Mais bon, la semaine reprend. Aujourd’hui, mardi, j'ai sport : Badminton. J'aurais adoré jouer mais je ne peux plus, c’est déconseillé. A dix heures, je pars du lycée en direction du gymnase qui est à cinq minutes à pied. Il fait chaud, j’ai prévue une bouteille d’eau au cas où. Je marche seule, les écouteurs enfoncés jusqu’au tympans. Soudain, je m’aperçois qu’on marche derrière moi, je commence à prendre peur, on me suit.

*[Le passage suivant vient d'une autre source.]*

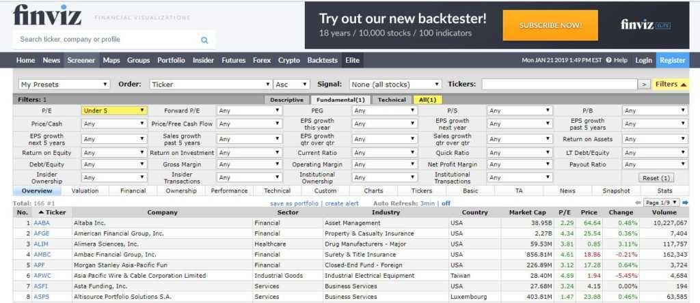Collapse the Filters panel
The image size is (700, 303).
(671, 85)
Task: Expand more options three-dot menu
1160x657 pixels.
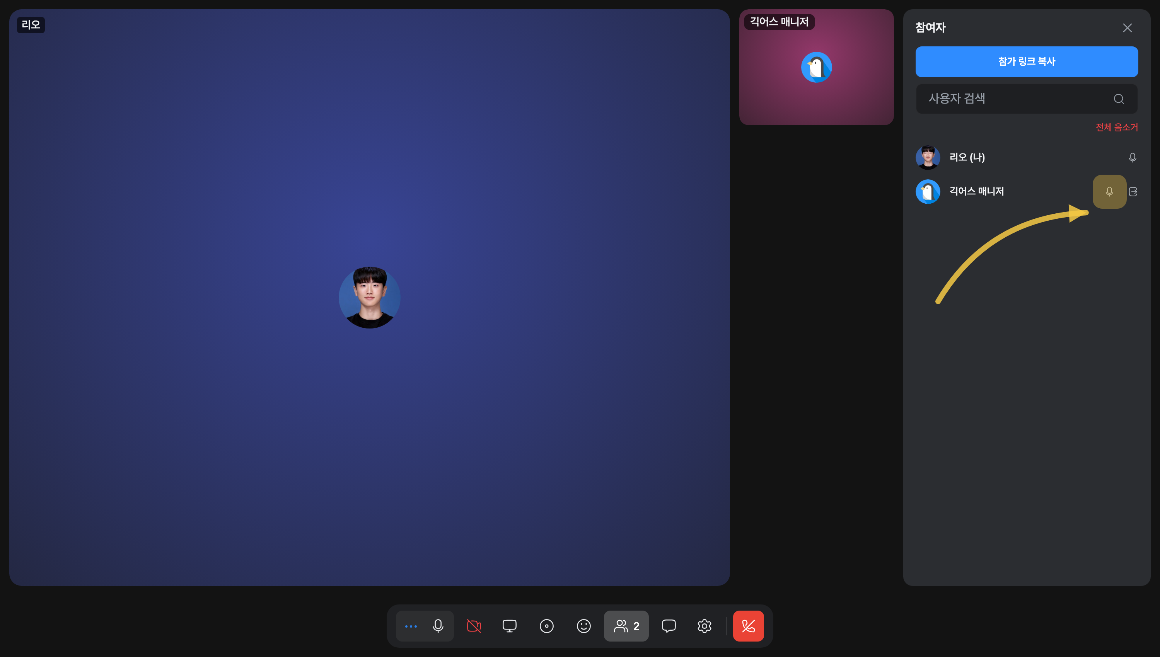Action: pos(411,626)
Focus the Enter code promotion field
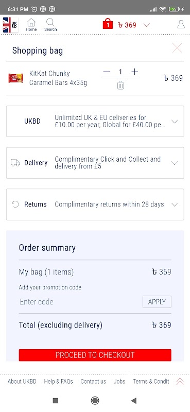The image size is (190, 412). pyautogui.click(x=80, y=302)
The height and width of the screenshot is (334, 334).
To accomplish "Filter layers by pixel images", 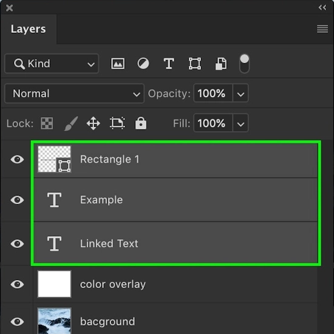I will click(x=118, y=64).
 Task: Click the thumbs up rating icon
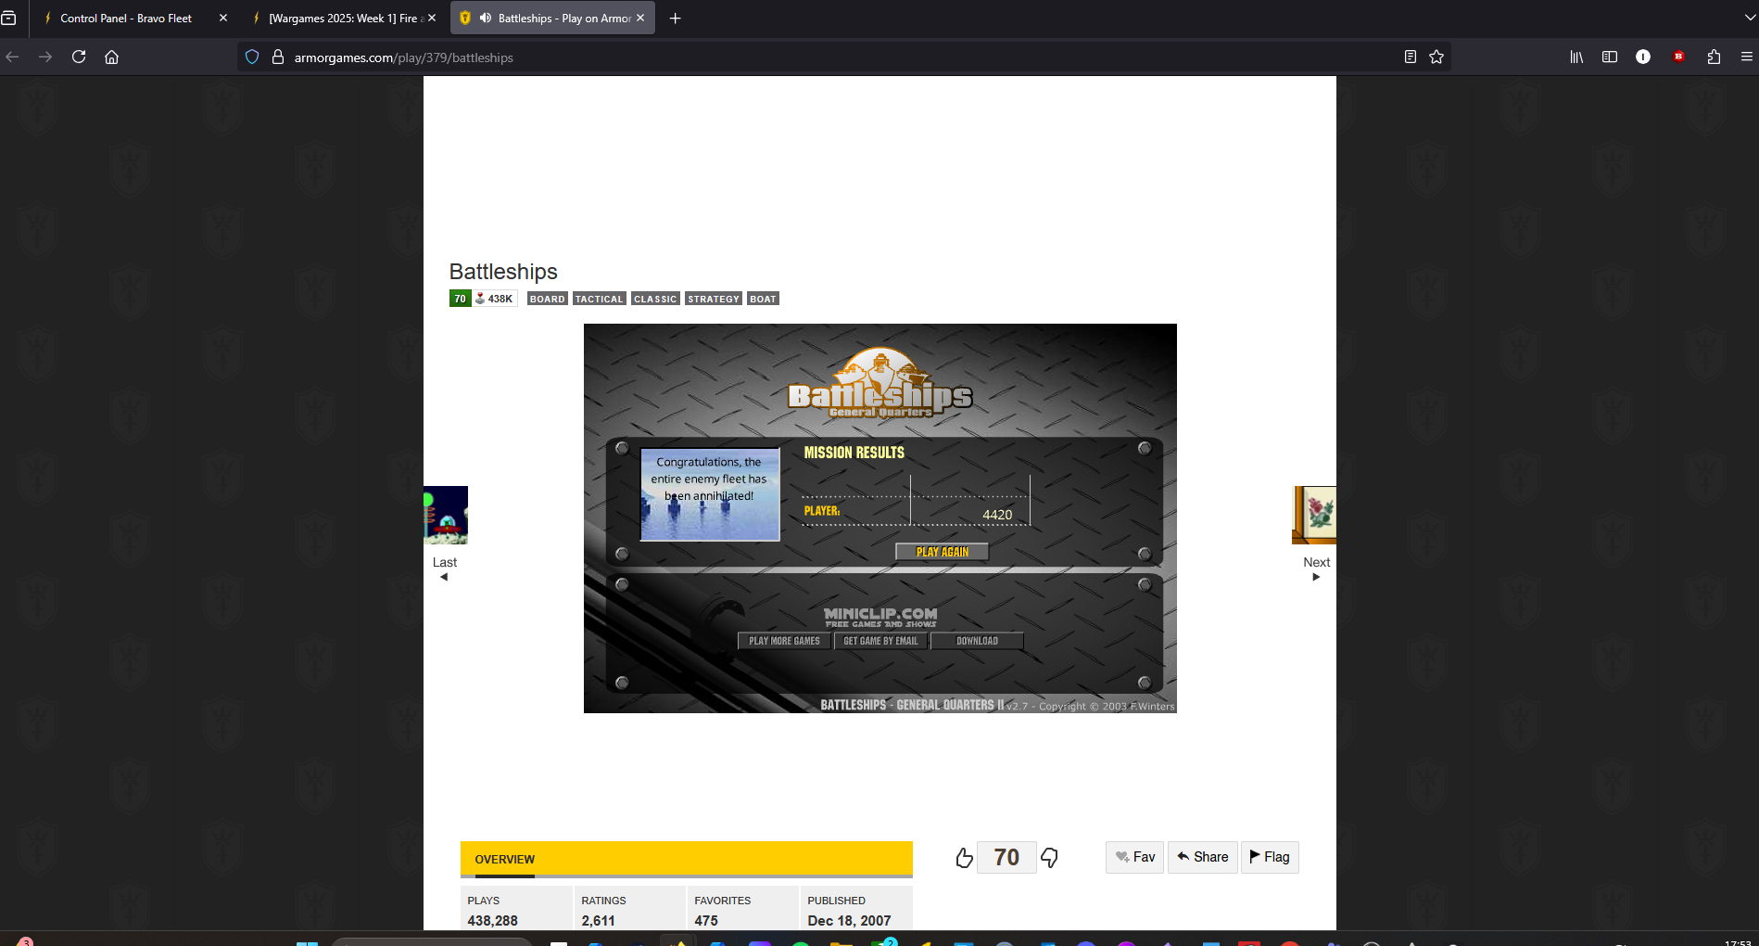[964, 858]
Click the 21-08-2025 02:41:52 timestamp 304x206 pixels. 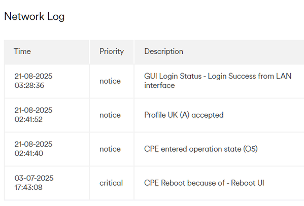[x=33, y=115]
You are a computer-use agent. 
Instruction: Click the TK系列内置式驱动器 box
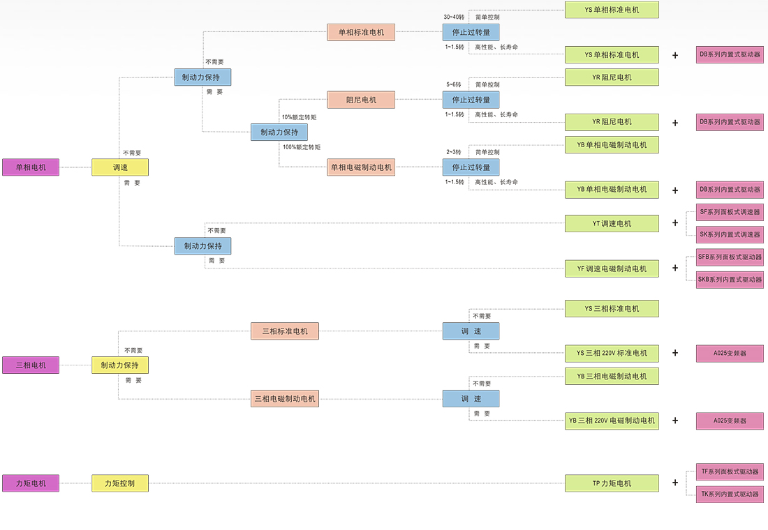click(730, 494)
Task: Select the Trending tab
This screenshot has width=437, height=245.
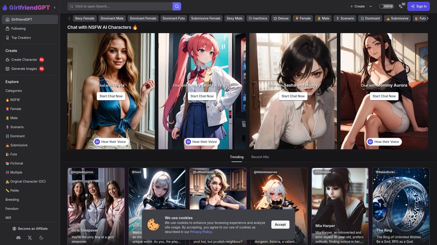Action: [x=236, y=157]
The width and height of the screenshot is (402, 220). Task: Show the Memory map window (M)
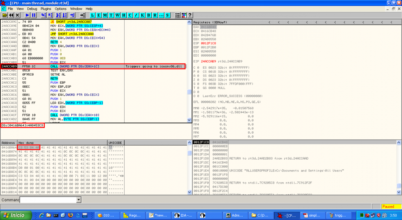[105, 15]
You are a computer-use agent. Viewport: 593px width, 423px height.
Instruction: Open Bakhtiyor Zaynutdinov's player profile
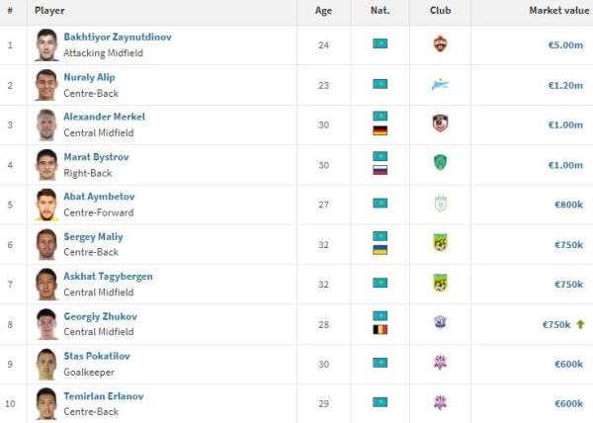117,38

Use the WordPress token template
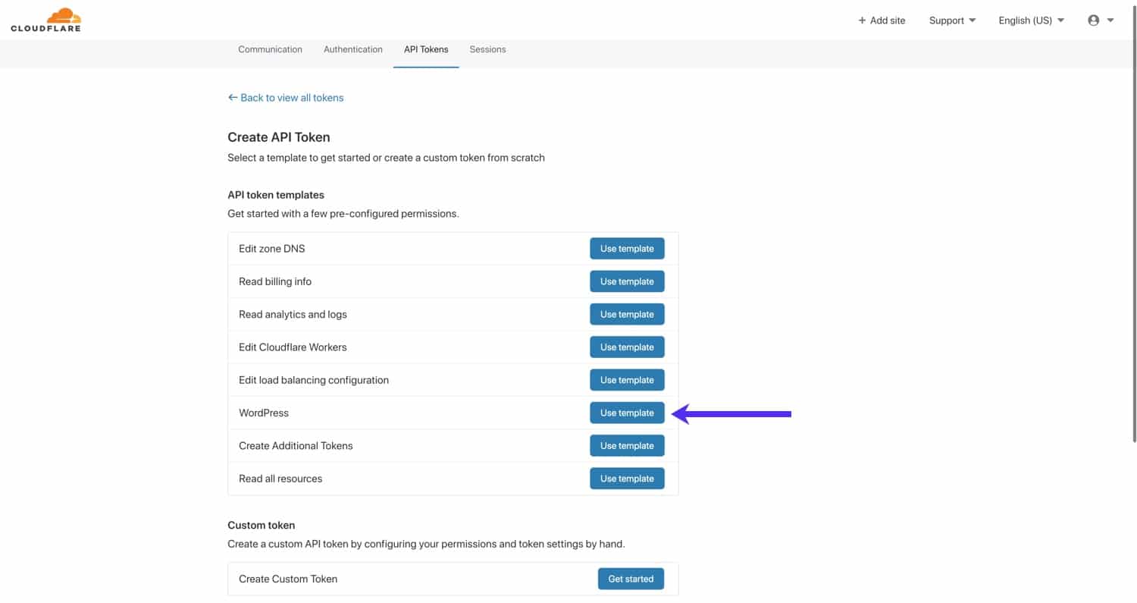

Je me retourne et vois Vincent.

-Vincent ? Tu m’as fait peur ! Je m’exclame en cachant ma peur passée.

-C’est que moi, qu’as-tu crus ? Me dit-il en souriant. Ca va ? Continue-t-il.

-Bof, fatiguée quoi. Dis-je sans grande conviction.

-pas top top quoi ! Tu vas en sport là ?

-Ouai.

-Tu vas en faire ?

-Nan, t’es con ou quoi ? Dis-je en souriant.

-Tant mieux, t’as changé quelque chose non ? Ton maquillage ? Tes habits ?

-Peut-être… J’ai pas trop envie d’en parler.

-Ok. Tu vas faire quoi pendant ces deux heures ?

-Je sais pas, te regarder suer comme un porc!

-Donc tu mates toi ?! D’accord, je savais pas que t’étais comme ça ! Enfin non, excuse-moi c’est pas ce que je voulais dire…

-T’inquiètes pas va ! Nous arrivons devant le gymnase. Une partie de la classe est déjà arrivée. On nous regardes arriver. Ca me gêne beaucoup mais je en laisse rien paraître. Ils me regardent tous, de haut en bas. Je sais que ça commence vraiment à se voir, je le sais. Même si j’ai mis un sweet, ça se voit. Mme Fleurit, la prof, n’est pas encore arrivée, nous sommes en avance. Je m’assois sur un des bancs devant le gymnase, on me scrute du regard. Vincent est toujours à côté de moi.

-On s’en fout d’eux ! Me dit-il, il voit bien que je suis gênée. Nous discutons tout les deux quelques minutes avant de voir la prof arriver. Elle est petite, la cinquantaine, toujours en jogging comme la plupart des profs de sports, elle a des lunettes et les cheveux rouges/mauves, elle se croit trop jeune, ça en devient drôle des fois ! Elle ouvre le gymnase, nous entrons à l’intérieur.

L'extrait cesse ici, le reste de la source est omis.